[What is needed]
These entries are to be set down again exactly.

Excerpts from a dataset:
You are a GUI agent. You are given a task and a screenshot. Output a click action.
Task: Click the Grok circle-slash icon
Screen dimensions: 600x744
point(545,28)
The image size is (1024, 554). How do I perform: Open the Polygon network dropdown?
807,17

[Exercise solution]
You are a GUI agent. You are given a task and a screenshot. Output a click action.
Task: Click the Grok circle-slash icon
Screen dimensions: 600x744
point(545,28)
The image size is (1024, 554). How do I perform: Open the Polygon network dropdown?
807,17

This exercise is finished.